A rebours donc des propos polémiques et populistes de certains de nos responsables politiques nationaux, dont notre Premier ministre qui nous avait pourtant habitué jusque-là à une certaine modération, et qui voudraient nous faire croire à une “submersion” migratoire. A rebours de ces propos qui illustrent un naufrage, celui du libéralisme gangrené par des idées xénophobes nauséabondes qui n’ont même plus le bon goût de se camoufler. 

Nous vivons assurément une période marquée par des bouleversements profonds. Alors que la peur est instrumentalisée pour justifier la fermeture des frontières, la restriction des libertés et la remise en cause des valeurs humaines qui nous unissent, nous, ici, à Poitiers, refusons cette fatalité.  

Nous croyons en une autre voie : celle de la solidarité, de l’ouverture et de l’engagement citoyen. Nous devons rester vigilants face à ces dérives et défendre sans relâche nos principes démocratiques au service d’une société plus juste et plus écologique. 

Mais à ces menaces politiques globales, s’ajoute une autre bataille, locale cette fois. Celle de l’austérité budgétaire, imposée sans discernement par le gouvernement Bayrou, et de Barnier avant lui, qui asphyxie les collectivités locales, étrangle nos services publics, fragilise les plus précaires, et creuse les inégalités. Quand une collectivité n’a plus assez de moyens pour fonctionner, quand une entreprise à délégation de service public telle que La Poste décide unilatéralement de fermer ses bureaux, comme c’est le cas à Poitiers Sud, c’est la démocratie locale que l’on affaiblit. C’est le sentiment d’abandon, la défiance envers les institutions, et l’extrême-droite populiste que l’on nourrit.   

La démocratie se vit jour après jour dans nos quartiers, nos écoles, nos associations, avec nos partenaires sur le territoire. Pour cela, nous avons besoin de moyens. Et c’est là, précisément que nous devons aussi résister. Car oui, les communes sont et resteront le premier rempart contre ces dérives. Et à travers le vote du budget municipal ce soir, c’est bien notre refus de céder à la résignation qui s’exprime avec force.  

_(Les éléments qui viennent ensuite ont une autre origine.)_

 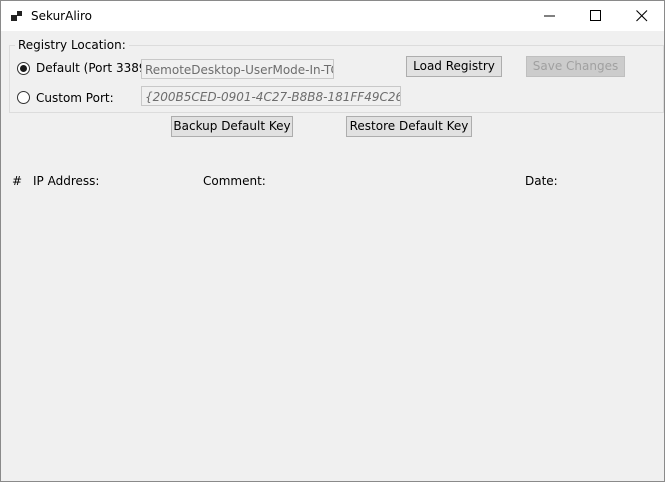 I want to click on custom-registry-key-field: {200B5CED-0901-4C27-B8B8-181FF49C26A9}, so click(x=271, y=96).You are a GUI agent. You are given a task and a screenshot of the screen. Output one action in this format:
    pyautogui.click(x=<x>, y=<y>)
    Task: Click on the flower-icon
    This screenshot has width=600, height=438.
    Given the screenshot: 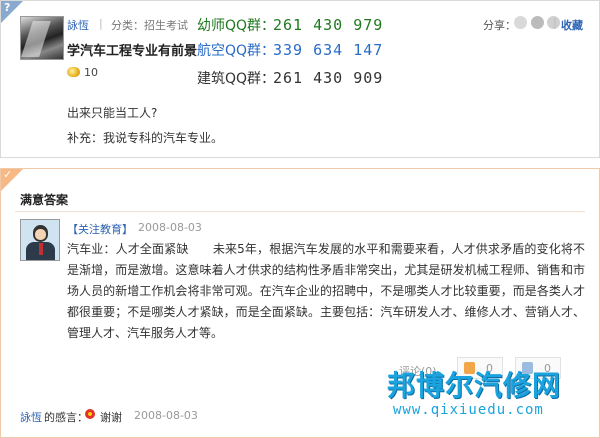 What is the action you would take?
    pyautogui.click(x=90, y=414)
     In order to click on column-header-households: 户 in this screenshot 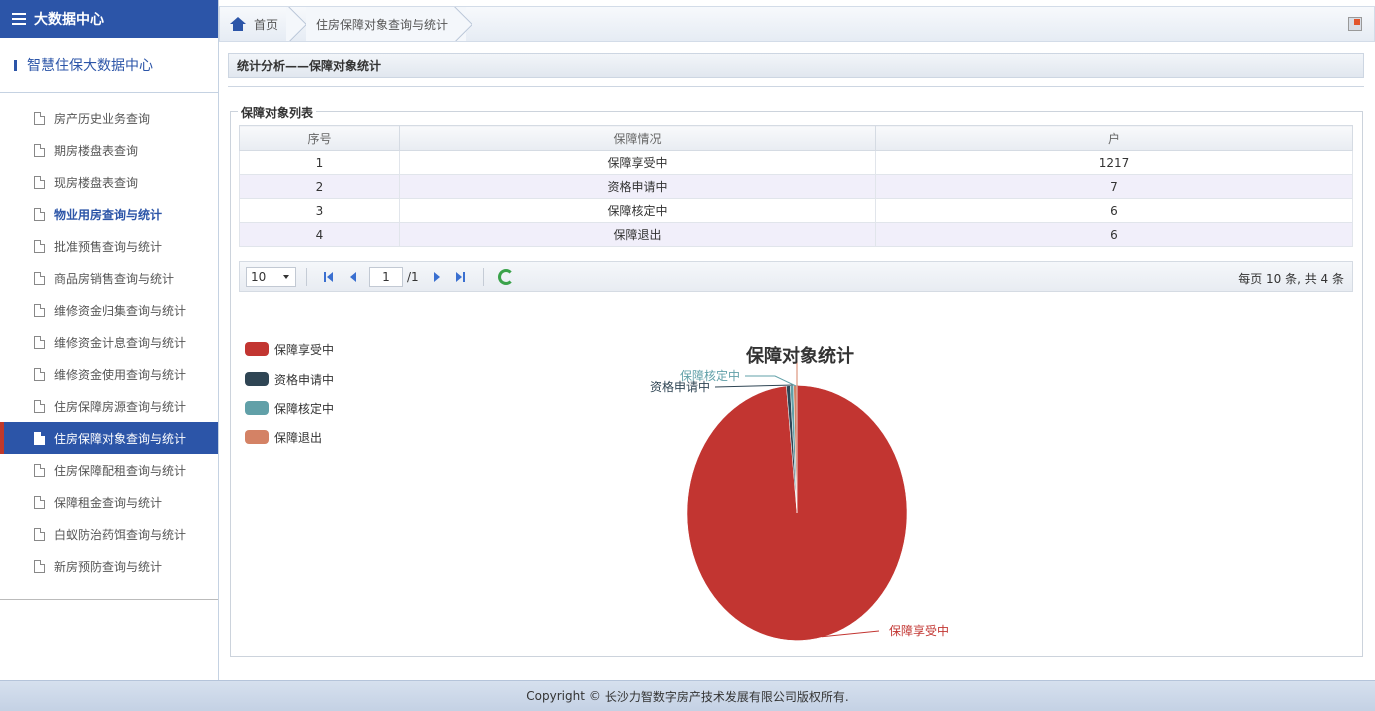, I will do `click(1114, 138)`.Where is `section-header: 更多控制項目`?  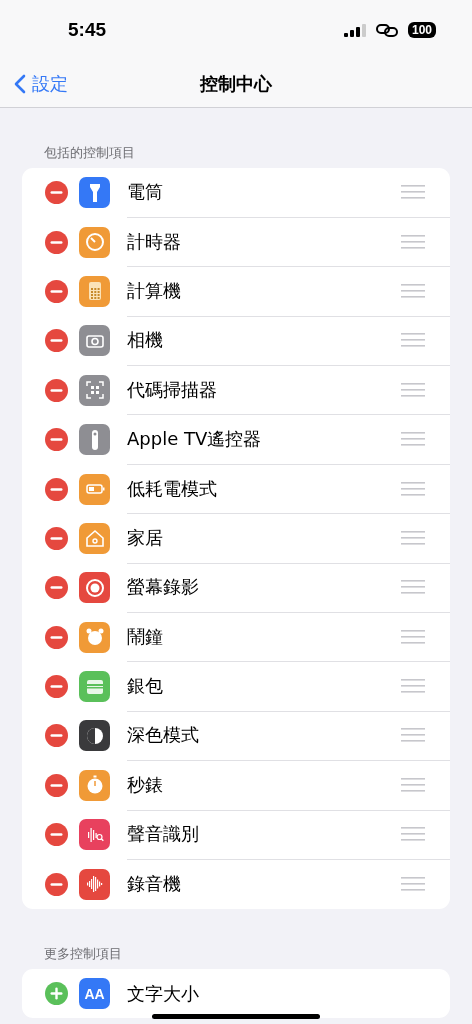
section-header: 更多控制項目 is located at coordinates (83, 954).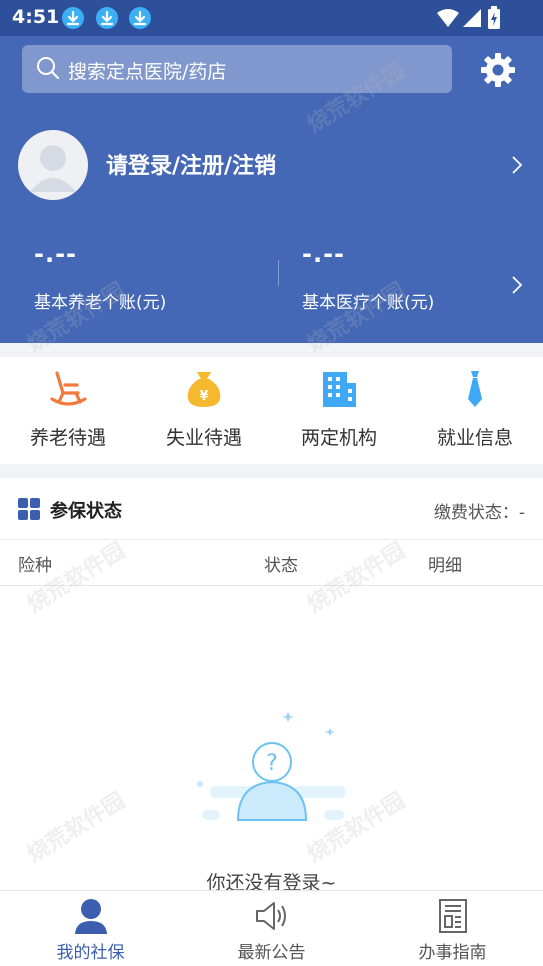 The width and height of the screenshot is (543, 966). I want to click on column-header-detail: 明细, so click(445, 566).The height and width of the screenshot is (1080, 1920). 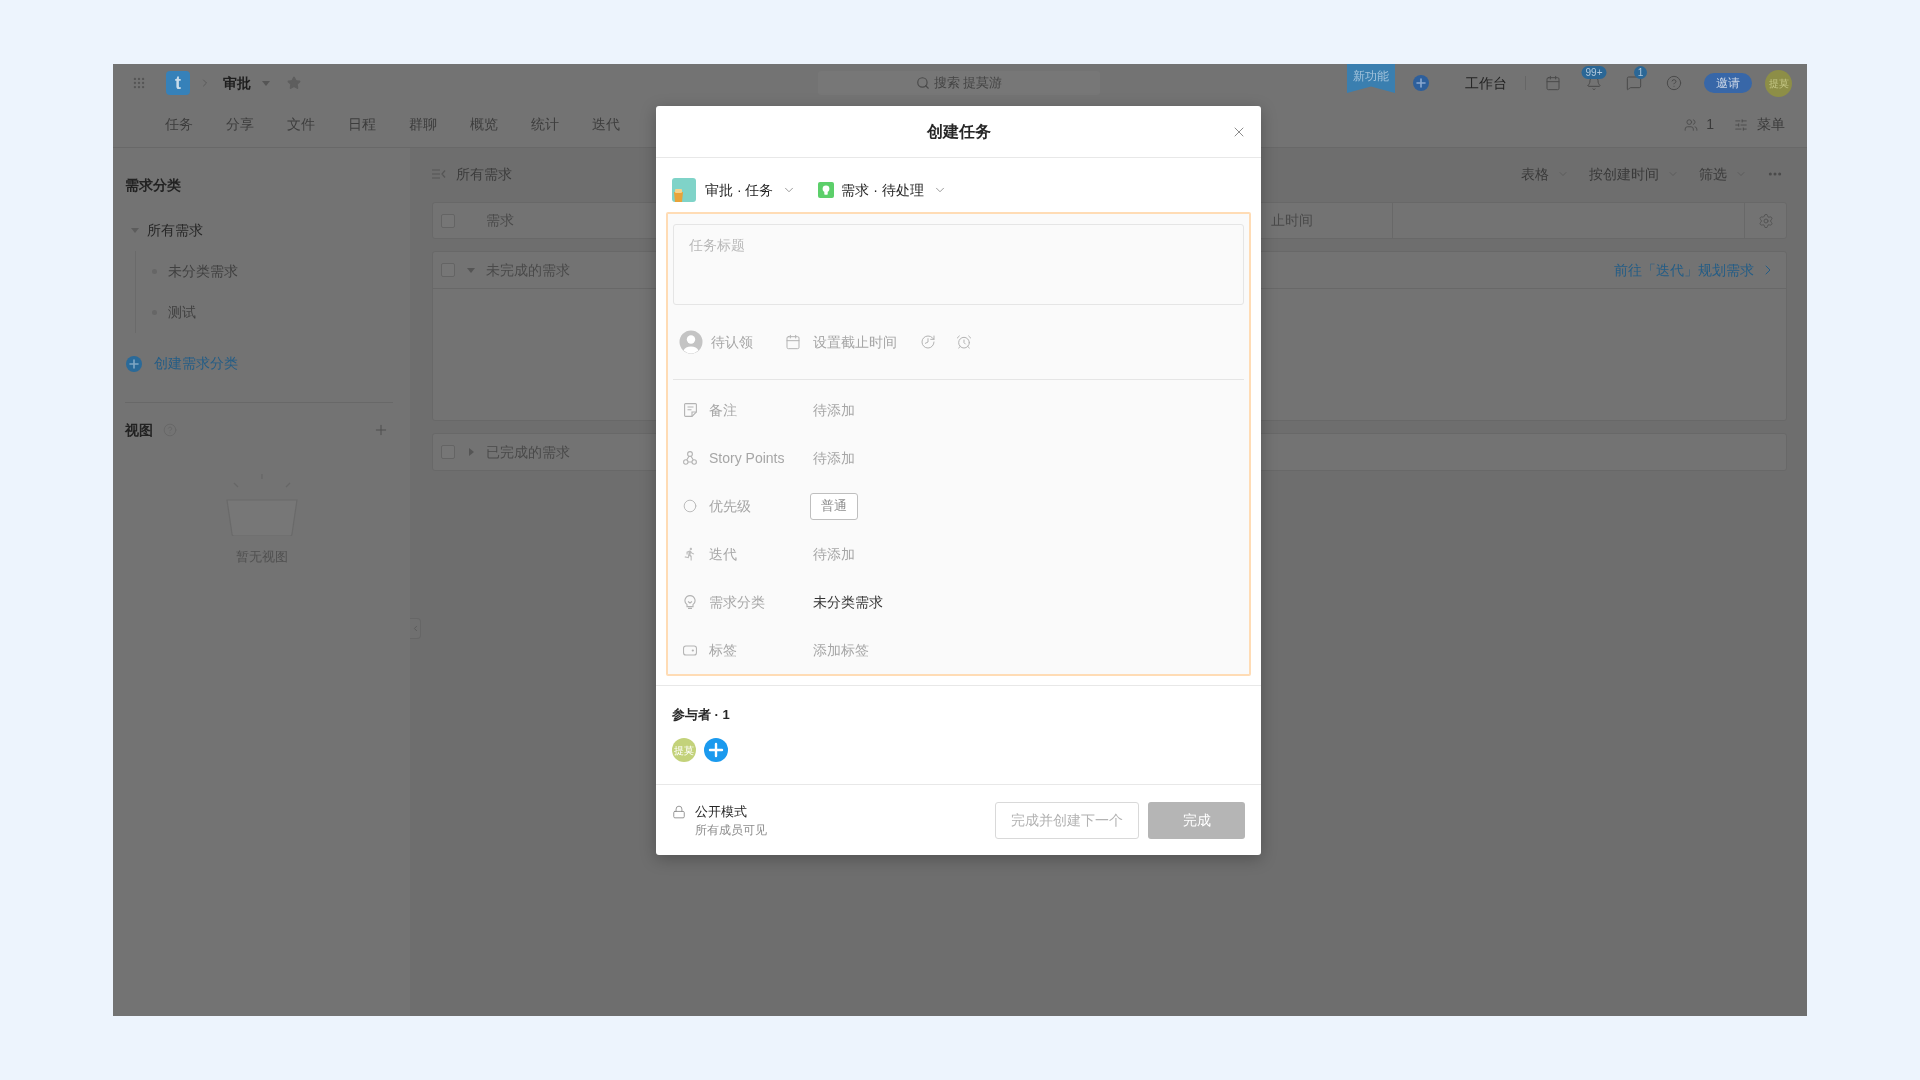 I want to click on field-value: 未分类需求, so click(x=848, y=602).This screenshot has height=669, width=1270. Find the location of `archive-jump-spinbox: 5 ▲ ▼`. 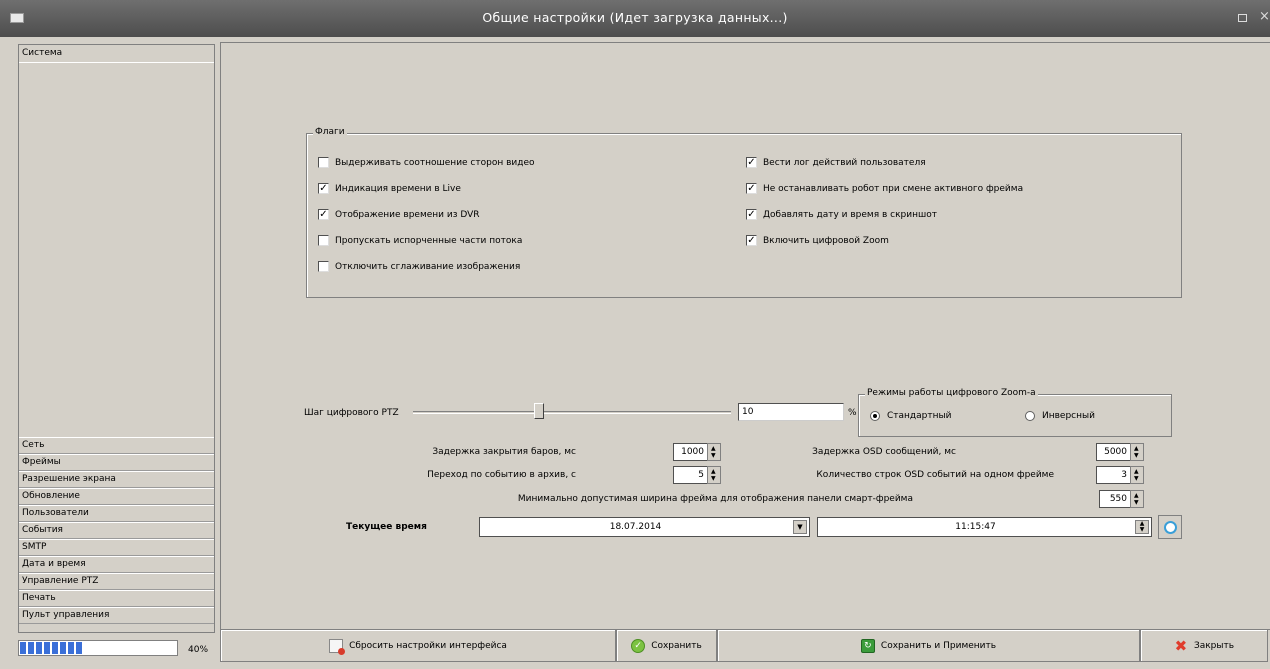

archive-jump-spinbox: 5 ▲ ▼ is located at coordinates (697, 475).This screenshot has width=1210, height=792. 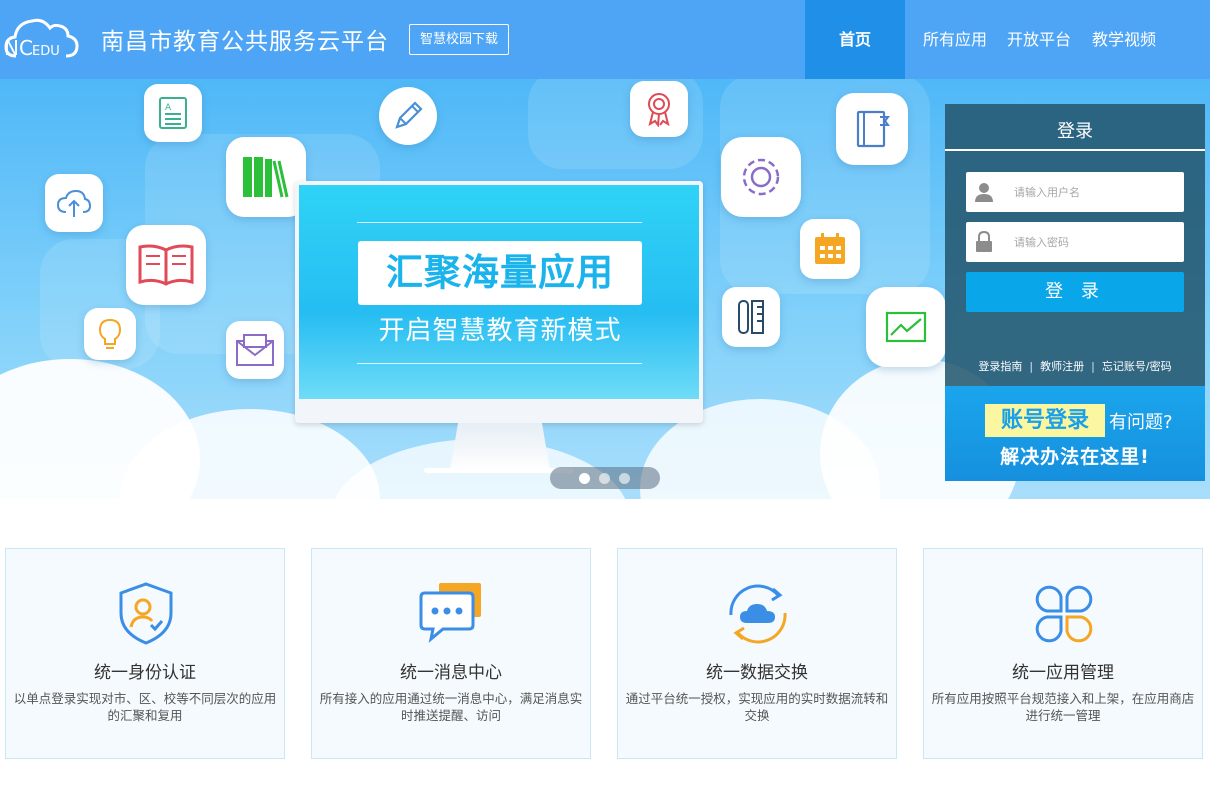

Ici, à Poitiers, nous sommes déterminés à préserver l’essentiel. Ici, nous continuerons à défendre des services publics de proximité, à garantir un cadre de vie agréable et apaisé, à soutenir les acteurs associatifs, culturels, sociaux, sportifs et économiques qui font la force et le rayonnement de notre territoire. Préserver l’essentiel, c’est soutenir l’éducation avec la fin en 2025 de la rénovation-extension de l’école Andersen aux Couronneries, ou encore la rénovation énergétique de l’école maternelle de la Porte de Paris.  

Préserver l’essentiel, c’est tenir bon sur la justice sociale avec plus de 67% du budget dédié à aider les plus fragiles et permettre l’accès aux droits pour toutes et tous. C’est le soutien, en partenariat avec l’Etat, à l’ouverture d’un accueil de jour géré par la Croix-Rouge, ou encore la poursuite du dispositif Vacances pour tous à destination de nos aînés.  

Préserver l’essentiel, c’est continuer de donner toute sa place à la nature en ville et adapter Poitiers au changement climatique.  

Préserver l’essentiel, c’est continuer d’être présent aux côtés des habitantes et habitants, et encourager les initiatives citoyennes. C’est le sens de notre priorité quartier, réaffirmée ce soir avec le maintien du FIQ d’une part, et l’installation du Groupe d’intérêt public de médiation sociale et 8 médiateurs en cours de recrutement.  

Préserver l’essentiel en 2025, c’est autant d’occasions de se retrouver et faire vivre la convivialité, avec par exemple, une nouvelle fête du Pont Neuf, ou bien encore l’accueil du Tour de France féminin cet été.  

Préserver l’essentiel, c’est enfin permettre le débat et faire vivre la démocratie en donnant la parole aux habitantes et habitants à travers la 2ème édition de l’Assemblée citoyenne et populaire, et en favorisant la créativité et la participation citoyenne par les évolutions apportées aux Budgets Participatifs. En construisant tous ensemble, l’avenir que nous voulons.  

Alors, subir ou agir ? Ici, ce soir, nous faisons le choix d’agir pour refuser l’austérité comme horizon indépassable, pour continuer à faire de Poitiers une ville où il fait bon vivre, solidaire, joyeuse. Une ville de résistance.